Chaque dimanche, le rédacteur en chef adjoint de Les nouvellesÉric Grenier, vous invite à lire (ou relire) dans sa newsletter Miroir l’un des dossiers les plus marquants de la riche histoire du magazine. Vous pourrez replonger au cœur de certains sujets du passé, avec le regard d’aujourd’hui.
« Si on réduisait de moitié la consommation des Canadiens, ça ne nous ramènerait pas à l’époque des calèches, mais plutôt à ce qu’elle était en 1975. » C’est ce qu’affirmait d’emblée Karel Mayrand, alors directeur général de la section Québec et Atlantique de la Fondation David Suzuki, un organisme environnemental, à notre journaliste Catherine Dubé en 2019.
Cette impulsion de mise en perspective répondait aux inquiétudes que partageait Catherine avec un grand nombre de personnes à l’égard de son objet d’enquête, le mouvement révolutionnaire des adeptes de la décroissance économique. Elle s’y est même infiltrée – à visage découvert, il faut le dire : elle-même était alors en train de réduire son train de vie, non pas tant par conviction, mais par obligation, à la suite d’une séparation. « Une décroissance forcée », écrit-elle dans « Prêts pour la décroissance ? », le dossier retenu pour le Rétroviseur de cette semaine, paru dans le numéro de mars 2020 (oui, oui, juste avant notre grande décroissance collective forcée par un virus).
Catherine se considérait déjà comme une personne très écolo : elle utilisait les transports en commun et avait l’habitude de composter bien avant la vague des poubelles brunes, entre autres. De plus, elle et ses fils s’interrogeaient déjà sur l’impact de leur consommation sur la planète.
Notre reporter et sa famille ont donc entrepris une quête « à la fois personnelle et journalistique, de plusieurs mois, pour comprendre la proposition audacieuse des défenseurs de la décroissance. Et aussi pour comprendre pourquoi certains y voient un projet irréalisable. »
Juste avant la publication de son rapport, 11 000 scientifiques de 153 pays ont signé une lettre ouverte dans la revue Biosciences pour réclamer un changement de régime économique, sans lequel notre civilisation risque de s’effondrer. Le même discours apocalyptique qu’elle avait entendu à maintes reprises au cours de son enquête. À ceux qui les accusent d’être catastrophistes, ces citoyens, entrepreneurs ou militants répondent qu’il vaut mieux organiser notre atterrissage forcé pour que le choc soit moins brutal. D’autres Québécois qu’elle a rencontrés préfèrent faire confiance au progrès pour permettre à l’humanité de consommer moins des ressources de la Terre, sans retourner vivre dans des cavernes.

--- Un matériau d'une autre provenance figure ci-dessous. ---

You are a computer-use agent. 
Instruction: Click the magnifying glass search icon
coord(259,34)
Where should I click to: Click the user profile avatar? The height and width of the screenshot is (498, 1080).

L’ironie de l’histoire a voulu que quatre semaines à peine après la publication de l’article, l’humanité entière (mais surtout les pays développés) se soit vue contrainte d’expérimenter une forme de décroissance. Pendant quelques mois, l’économie mondiale a subi une chute aussi brutale qu’historique, pendant laquelle elle est restée en apesanteur. Et elle s’est relevée.
Ah oui, au fait, comment vivait-on en 1975 ? On construisait des stades olympiques, on célébrait la Saint-Jean sur le Mont-Royal pendant cinq jours, et les téléviseurs couleur occupaient l’espace d’un réfrigérateur dans le salon — sauf que leur style victorien donnait de la grâce à la De beaux dimanches aimerait Tannants. Mais le plus important, c’est que nos maisons unifamiliales étaient plus petites. En 1975, elles mesuraient environ 1 000 pieds carrés.2Aujourd’hui, il mesure 2 000 pieds.2Il y avait en moyenne une voiture par famille en 1975, alors qu’aujourd’hui c’est presque une voiture par Québécois adulte.